§ Interface element records:
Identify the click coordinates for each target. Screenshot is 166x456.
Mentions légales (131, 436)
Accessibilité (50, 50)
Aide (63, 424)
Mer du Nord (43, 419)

§ Direction:
Reproduce every row above word for word, with no changes.

§ Expected answer:
Identify the click coordinates for each target. Screenshot is 166x456.
Mentions légales (131, 436)
Accessibilité (50, 50)
Aide (63, 424)
Mer du Nord (43, 419)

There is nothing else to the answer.